Dopo il tentato omicidio dell’uomo che ha ucciso la moglie di Pascal nella stagione 13 di Chicago Fire, episodio 21, il capo della caserma 51 è sotto pressione nell’episodio 22, “It Had to End This Way”. Le prove contro Pascal iniziano ad accumularsi e sembra che sarà condannato per il crimine. Nel finale, Carver sconvolge Violet con una notizia che le cambierà la vita, Christopher Herrmann lotta per diventare capo e la relazione tra Kelly Severide e Stella Kidd cambia per sempre.
Come Severide dimostra che Pascal non è colpevole di tentato omicidio (e chi ha realmente cercato di vendicare Monica)
Nel corso del finale della tredicesima stagione di Chicago Fire, Severide fa del suo meglio per scagionare Pascal. I due non hanno avuto esattamente un inizio facile. Col tempo, però, Severide ha imparato ad apprezzare e rispettare il suo capo, e viceversa, ed è per questo che si batte con tutte le sue forze per Pascal in “It Had to End This Way”. All’inizio, Severide è convinto che qualcuno del passato di Pascal (un boss mafioso di nome Hendricks che Pascal ha cercato di coinvolgere a Miami) lo stia incastrando. Alla fine, scopriamo tutti che la risposta è molto più semplice.

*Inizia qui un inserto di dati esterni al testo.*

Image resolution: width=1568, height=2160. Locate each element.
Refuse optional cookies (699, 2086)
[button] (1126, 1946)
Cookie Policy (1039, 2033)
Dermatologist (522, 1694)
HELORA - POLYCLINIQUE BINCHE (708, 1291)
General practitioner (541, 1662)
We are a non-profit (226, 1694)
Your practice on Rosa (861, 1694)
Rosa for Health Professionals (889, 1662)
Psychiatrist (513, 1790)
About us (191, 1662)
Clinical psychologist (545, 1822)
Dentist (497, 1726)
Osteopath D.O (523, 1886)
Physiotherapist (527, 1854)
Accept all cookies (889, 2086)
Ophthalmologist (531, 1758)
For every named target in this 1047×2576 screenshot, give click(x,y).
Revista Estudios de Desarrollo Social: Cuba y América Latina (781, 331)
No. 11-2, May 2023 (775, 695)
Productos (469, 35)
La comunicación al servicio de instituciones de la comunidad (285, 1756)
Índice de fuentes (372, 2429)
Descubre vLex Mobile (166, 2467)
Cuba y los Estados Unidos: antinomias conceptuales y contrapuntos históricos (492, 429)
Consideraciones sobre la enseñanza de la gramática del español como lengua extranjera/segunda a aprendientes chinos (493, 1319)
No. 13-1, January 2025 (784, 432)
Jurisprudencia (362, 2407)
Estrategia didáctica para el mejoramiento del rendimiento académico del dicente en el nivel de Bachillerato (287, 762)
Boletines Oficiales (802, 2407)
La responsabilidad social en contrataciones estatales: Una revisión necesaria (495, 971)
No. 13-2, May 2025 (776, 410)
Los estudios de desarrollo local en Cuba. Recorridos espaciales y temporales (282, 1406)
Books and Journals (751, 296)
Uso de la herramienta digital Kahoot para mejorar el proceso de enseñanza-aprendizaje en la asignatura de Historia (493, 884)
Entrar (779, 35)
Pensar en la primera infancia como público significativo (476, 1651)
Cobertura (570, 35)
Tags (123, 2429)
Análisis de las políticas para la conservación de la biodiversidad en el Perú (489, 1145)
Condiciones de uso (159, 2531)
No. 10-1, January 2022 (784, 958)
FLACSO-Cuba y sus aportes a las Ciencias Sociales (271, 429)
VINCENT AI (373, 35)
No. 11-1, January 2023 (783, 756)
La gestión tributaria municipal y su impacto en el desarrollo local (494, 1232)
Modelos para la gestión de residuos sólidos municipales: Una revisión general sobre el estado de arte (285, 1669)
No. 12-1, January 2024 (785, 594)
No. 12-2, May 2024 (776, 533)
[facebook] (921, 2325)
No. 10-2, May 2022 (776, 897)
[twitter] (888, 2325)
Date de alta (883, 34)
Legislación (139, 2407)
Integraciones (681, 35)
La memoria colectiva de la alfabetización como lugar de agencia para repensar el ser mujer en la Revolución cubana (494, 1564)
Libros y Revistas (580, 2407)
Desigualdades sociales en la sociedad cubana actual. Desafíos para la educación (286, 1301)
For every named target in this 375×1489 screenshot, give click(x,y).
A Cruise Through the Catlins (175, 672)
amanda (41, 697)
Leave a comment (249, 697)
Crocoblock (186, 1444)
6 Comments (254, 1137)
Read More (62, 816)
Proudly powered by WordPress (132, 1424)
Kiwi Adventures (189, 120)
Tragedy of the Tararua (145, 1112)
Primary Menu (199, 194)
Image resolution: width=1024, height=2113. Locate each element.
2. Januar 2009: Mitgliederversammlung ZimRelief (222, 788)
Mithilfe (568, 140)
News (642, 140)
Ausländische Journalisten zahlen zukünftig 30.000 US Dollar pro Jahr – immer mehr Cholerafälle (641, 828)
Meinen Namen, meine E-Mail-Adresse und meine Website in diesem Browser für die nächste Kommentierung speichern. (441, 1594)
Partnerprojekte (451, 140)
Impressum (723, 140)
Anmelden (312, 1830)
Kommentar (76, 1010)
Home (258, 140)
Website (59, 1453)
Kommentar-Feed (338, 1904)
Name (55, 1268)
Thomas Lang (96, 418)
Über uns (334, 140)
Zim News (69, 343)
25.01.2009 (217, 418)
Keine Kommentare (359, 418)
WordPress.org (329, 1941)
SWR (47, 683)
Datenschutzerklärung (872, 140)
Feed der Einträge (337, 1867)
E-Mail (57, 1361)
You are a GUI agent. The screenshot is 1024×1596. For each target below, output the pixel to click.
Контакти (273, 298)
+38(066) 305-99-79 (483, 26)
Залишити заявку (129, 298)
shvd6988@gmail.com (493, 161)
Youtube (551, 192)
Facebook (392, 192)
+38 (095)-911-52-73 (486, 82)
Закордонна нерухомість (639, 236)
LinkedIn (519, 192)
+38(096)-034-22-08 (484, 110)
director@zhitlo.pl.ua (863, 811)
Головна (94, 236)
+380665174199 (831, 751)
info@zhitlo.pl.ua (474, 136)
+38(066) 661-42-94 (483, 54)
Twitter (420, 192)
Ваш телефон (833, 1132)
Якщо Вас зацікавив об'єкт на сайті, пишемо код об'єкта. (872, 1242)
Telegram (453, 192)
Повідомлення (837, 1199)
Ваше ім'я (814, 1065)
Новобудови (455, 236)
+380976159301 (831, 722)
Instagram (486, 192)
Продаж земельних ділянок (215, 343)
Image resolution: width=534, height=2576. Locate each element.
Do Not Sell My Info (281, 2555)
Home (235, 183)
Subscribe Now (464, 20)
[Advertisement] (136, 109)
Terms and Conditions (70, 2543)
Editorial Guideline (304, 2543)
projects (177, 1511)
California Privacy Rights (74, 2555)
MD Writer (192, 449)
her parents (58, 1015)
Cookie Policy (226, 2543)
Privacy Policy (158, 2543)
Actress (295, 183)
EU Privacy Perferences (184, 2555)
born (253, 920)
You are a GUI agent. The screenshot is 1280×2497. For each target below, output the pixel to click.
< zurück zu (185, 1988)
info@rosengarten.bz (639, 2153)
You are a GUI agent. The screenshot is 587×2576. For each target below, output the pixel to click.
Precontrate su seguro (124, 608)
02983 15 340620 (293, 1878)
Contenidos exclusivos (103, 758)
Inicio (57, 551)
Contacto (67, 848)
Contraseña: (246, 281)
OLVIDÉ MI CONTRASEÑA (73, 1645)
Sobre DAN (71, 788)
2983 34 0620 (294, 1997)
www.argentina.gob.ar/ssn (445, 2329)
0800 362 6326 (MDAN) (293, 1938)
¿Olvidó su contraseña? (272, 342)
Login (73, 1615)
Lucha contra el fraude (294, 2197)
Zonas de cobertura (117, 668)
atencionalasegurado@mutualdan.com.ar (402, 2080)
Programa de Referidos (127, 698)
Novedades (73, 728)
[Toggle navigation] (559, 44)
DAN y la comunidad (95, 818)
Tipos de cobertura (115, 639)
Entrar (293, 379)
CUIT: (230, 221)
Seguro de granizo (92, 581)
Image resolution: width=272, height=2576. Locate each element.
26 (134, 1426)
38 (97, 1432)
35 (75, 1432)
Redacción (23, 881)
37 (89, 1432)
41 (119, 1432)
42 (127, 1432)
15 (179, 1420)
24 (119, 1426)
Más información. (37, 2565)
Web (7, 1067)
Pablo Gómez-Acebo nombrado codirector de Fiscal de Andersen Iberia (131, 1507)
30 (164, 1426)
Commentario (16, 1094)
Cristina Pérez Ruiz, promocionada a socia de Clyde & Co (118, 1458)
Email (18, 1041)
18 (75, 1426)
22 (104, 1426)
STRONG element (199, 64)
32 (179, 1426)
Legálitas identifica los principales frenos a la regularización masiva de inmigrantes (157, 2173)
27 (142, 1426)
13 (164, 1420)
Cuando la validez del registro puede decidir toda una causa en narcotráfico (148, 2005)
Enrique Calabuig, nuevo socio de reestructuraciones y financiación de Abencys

Severide e Pascal scoprono che il tenente Vale è colui che ha cercato di uccidere l’assassino di Monica nella stagione 13 di Chicago Fire. Nel corso del tempo, Vale è diventato ossessionato da Monica (anche se lei lo ha respinto). Era quasi distrutto quanto Pascal quando Monica è morta. Di conseguenza, Vale voleva vendetta. Ci riesce quasi, se non fosse stato per Pascal che ha scoperto i messaggi di Vale a Monica e per Severide che è un ottimo investigatore di incendi dolosi. Alla fine, Severide dimostra l’innocenza di Pascal. Questo rafforza il loro legame, che è stato uno degli sviluppi più interessanti della stagione 13.
Carver vuole lasciare Chicago (ma lo farà?)
Qualche settimana prima del finale, è stato annunciato che due personaggi fissi della serie avrebbero lasciato Chicago Fire dopo la stagione 13: Jake Lockett (che interpreta Carver) e Daniel Kyri (che interpreta Darren Ritter). Quindi, molti hanno pensato che il finale avrebbe dato un’adeguata conclusione ai personaggi di Carver e Ritter. Tuttavia, non è stato proprio così. Nella puntata 22 della stagione 13 di Chicago Fire, Violet finalmente consegna a Carver la lettera (in cui esprime i suoi sentimenti per lui) che gli aveva scritto settimane prima. Purtroppo, è un po’ troppo tardi, perché Carver ha già deciso di lasciare Chicago e trasferirsi al dipartimento dei vigili del fuoco di Denver.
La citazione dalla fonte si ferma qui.